Keep every character as it is and output all of the records.

Saved entries:
....................

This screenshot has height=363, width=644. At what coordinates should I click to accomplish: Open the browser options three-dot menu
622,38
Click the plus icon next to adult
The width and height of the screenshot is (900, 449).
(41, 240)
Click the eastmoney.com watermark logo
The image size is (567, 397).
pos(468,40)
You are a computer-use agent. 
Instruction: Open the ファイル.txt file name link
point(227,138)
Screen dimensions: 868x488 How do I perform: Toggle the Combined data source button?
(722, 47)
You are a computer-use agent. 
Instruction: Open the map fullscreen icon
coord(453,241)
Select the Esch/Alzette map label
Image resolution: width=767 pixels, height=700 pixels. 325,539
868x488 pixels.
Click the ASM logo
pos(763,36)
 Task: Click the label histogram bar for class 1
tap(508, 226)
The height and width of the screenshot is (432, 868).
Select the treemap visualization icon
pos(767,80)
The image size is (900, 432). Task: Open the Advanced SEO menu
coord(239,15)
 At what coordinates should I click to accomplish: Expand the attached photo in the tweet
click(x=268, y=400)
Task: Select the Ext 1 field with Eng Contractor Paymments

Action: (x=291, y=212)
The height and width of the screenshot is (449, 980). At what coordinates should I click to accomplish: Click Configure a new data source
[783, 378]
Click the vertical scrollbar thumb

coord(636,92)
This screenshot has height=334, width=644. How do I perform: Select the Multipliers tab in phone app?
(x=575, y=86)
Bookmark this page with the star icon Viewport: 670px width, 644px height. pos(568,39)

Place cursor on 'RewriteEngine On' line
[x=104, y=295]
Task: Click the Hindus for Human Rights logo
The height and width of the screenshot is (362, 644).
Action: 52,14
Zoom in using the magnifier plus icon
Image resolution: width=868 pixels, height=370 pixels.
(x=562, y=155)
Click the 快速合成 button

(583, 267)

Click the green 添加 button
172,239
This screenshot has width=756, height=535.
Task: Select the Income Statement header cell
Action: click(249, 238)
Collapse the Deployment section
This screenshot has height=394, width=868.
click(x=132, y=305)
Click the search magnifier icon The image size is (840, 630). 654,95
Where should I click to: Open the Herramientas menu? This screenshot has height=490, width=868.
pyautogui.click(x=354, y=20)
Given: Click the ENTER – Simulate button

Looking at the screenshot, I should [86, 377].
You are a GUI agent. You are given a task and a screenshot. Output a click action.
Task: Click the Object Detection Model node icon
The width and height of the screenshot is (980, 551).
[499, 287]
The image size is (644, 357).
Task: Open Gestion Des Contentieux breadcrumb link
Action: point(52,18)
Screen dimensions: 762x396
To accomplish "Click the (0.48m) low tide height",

....................

PROBLEM SOLUTION.
This screenshot has height=363, width=644. At what coordinates should I click to accomplish: Open the browser options three-dot menu
622,38
Click the plus icon next to adult
The width and height of the screenshot is (900, 449).
(41, 240)
Click the eastmoney.com watermark logo
The image size is (567, 397).
pos(468,40)
You are a computer-use agent. 
Instruction: Open the ファイル.txt file name link
point(227,138)
Screen dimensions: 868x488 How do I perform: Toggle the Combined data source button?
(722, 47)
You are a computer-use agent. 
Instruction: Open the map fullscreen icon
coord(453,241)
Select the Esch/Alzette map label
Image resolution: width=767 pixels, height=700 pixels. 325,539
868x488 pixels.
Click the ASM logo
pos(763,36)
 Task: Click the label histogram bar for class 1
tap(508, 226)
The height and width of the screenshot is (432, 868).
Select the treemap visualization icon
pos(767,80)
The image size is (900, 432). Task: Open the Advanced SEO menu
coord(239,15)
 At what coordinates should I click to accomplish: Expand the attached photo in the tweet
click(x=268, y=400)
Task: Select the Ext 1 field with Eng Contractor Paymments

Action: (x=291, y=212)
The height and width of the screenshot is (449, 980). At what coordinates should I click to accomplish: Click Configure a new data source
[783, 378]
Click the vertical scrollbar thumb

coord(636,92)
This screenshot has height=334, width=644. How do I perform: Select the Multipliers tab in phone app?
(x=575, y=86)
Bookmark this page with the star icon Viewport: 670px width, 644px height. pos(568,39)

Place cursor on 'RewriteEngine On' line
[x=104, y=295]
Task: Click the Hindus for Human Rights logo
The height and width of the screenshot is (362, 644).
Action: 52,14
Zoom in using the magnifier plus icon
Image resolution: width=868 pixels, height=370 pixels.
(x=562, y=155)
Click the 快速合成 button

(583, 267)

Click the green 添加 button
172,239
This screenshot has width=756, height=535.
Task: Select the Income Statement header cell
Action: click(249, 238)
Collapse the Deployment section
This screenshot has height=394, width=868.
click(x=132, y=305)
Click the search magnifier icon The image size is (840, 630). 654,95
Where should I click to: Open the Herramientas menu? This screenshot has height=490, width=868.
pyautogui.click(x=354, y=20)
Given: Click the ENTER – Simulate button

Looking at the screenshot, I should [86, 377].
You are a GUI agent. You are given a task and a screenshot. Output a click action.
Task: Click the Object Detection Model node icon
The width and height of the screenshot is (980, 551).
[499, 287]
The image size is (644, 357).
Task: Open Gestion Des Contentieux breadcrumb link
Action: point(52,18)
Screen dimensions: 762x396
To accomplish "Click the (0.48m) low tide height",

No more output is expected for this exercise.